Records from a pointing dataset
** BEGIN **
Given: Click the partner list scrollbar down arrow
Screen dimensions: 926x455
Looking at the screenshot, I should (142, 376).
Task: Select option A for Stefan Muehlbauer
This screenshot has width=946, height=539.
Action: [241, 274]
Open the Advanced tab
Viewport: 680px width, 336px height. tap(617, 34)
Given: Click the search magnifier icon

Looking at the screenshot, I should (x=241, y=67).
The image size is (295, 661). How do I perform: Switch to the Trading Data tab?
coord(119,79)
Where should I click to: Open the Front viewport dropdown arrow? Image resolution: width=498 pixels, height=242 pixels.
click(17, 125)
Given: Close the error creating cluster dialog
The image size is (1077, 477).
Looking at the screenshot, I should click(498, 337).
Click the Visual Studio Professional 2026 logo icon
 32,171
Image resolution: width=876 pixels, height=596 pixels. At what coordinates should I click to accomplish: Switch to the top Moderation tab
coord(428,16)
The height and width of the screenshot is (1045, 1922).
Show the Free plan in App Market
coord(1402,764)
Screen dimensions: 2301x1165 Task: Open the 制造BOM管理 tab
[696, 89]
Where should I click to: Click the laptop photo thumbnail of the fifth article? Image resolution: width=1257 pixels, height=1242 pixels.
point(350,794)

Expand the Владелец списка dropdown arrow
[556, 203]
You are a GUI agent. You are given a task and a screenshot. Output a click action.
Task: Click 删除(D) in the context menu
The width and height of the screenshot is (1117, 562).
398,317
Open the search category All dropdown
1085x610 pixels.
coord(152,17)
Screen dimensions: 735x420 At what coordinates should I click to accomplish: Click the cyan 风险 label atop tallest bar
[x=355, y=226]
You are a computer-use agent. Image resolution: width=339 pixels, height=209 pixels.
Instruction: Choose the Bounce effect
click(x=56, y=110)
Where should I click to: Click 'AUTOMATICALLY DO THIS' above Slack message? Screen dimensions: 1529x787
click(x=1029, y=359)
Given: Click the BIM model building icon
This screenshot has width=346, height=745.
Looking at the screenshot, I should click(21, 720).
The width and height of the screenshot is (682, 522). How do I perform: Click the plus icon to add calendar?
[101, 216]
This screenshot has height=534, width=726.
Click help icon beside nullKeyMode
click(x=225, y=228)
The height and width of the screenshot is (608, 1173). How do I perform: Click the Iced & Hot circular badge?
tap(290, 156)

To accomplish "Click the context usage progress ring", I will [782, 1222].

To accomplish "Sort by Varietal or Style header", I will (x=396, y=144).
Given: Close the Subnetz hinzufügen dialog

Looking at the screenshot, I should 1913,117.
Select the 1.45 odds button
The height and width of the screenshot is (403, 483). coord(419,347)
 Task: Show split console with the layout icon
** END **
- _Given task_:
Revise the data above so that every "Screen dimensions" becomes "Display size", with all other text left as it is.

- _Solution to this task_:
Given: Click the partner list scrollbar down arrow
Display size: 926x455
Looking at the screenshot, I should (142, 376).
Task: Select option A for Stefan Muehlbauer
This screenshot has width=946, height=539.
Action: [241, 274]
Open the Advanced tab
Viewport: 680px width, 336px height. tap(617, 34)
Given: Click the search magnifier icon

Looking at the screenshot, I should (x=241, y=67).
The image size is (295, 661). How do I perform: Switch to the Trading Data tab?
coord(119,79)
Where should I click to: Open the Front viewport dropdown arrow? Image resolution: width=498 pixels, height=242 pixels.
click(17, 125)
Given: Close the error creating cluster dialog
The image size is (1077, 477).
Looking at the screenshot, I should click(498, 337).
Click the Visual Studio Professional 2026 logo icon
 32,171
Image resolution: width=876 pixels, height=596 pixels. At what coordinates should I click to accomplish: Switch to the top Moderation tab
coord(428,16)
The height and width of the screenshot is (1045, 1922).
Show the Free plan in App Market
coord(1402,764)
Display size: 2301x1165 Task: Open the 制造BOM管理 tab
[696, 89]
Where should I click to: Click the laptop photo thumbnail of the fifth article? Image resolution: width=1257 pixels, height=1242 pixels.
point(350,794)

Expand the Владелец списка dropdown arrow
[556, 203]
You are a GUI agent. You are given a task and a screenshot. Output a click action.
Task: Click 删除(D) in the context menu
The width and height of the screenshot is (1117, 562).
398,317
Open the search category All dropdown
1085x610 pixels.
coord(152,17)
Display size: 735x420 At what coordinates should I click to accomplish: Click the cyan 风险 label atop tallest bar
[x=355, y=226]
You are a computer-use agent. Image resolution: width=339 pixels, height=209 pixels.
Instruction: Choose the Bounce effect
click(x=56, y=110)
Where should I click to: Click 'AUTOMATICALLY DO THIS' above Slack message? Display size: 1529x787
click(x=1029, y=359)
Given: Click the BIM model building icon
This screenshot has width=346, height=745.
Looking at the screenshot, I should click(21, 720).
The width and height of the screenshot is (682, 522). How do I perform: Click the plus icon to add calendar?
[101, 216]
This screenshot has height=534, width=726.
Click help icon beside nullKeyMode
click(x=225, y=228)
The height and width of the screenshot is (608, 1173). How do I perform: Click the Iced & Hot circular badge?
tap(290, 156)

To accomplish "Click the context usage progress ring", I will [782, 1222].

To accomplish "Sort by Varietal or Style header", I will (x=396, y=144).
Given: Close the Subnetz hinzufügen dialog

Looking at the screenshot, I should 1913,117.
Select the 1.45 odds button
The height and width of the screenshot is (403, 483). coord(419,347)
 Task: Show split console with the layout icon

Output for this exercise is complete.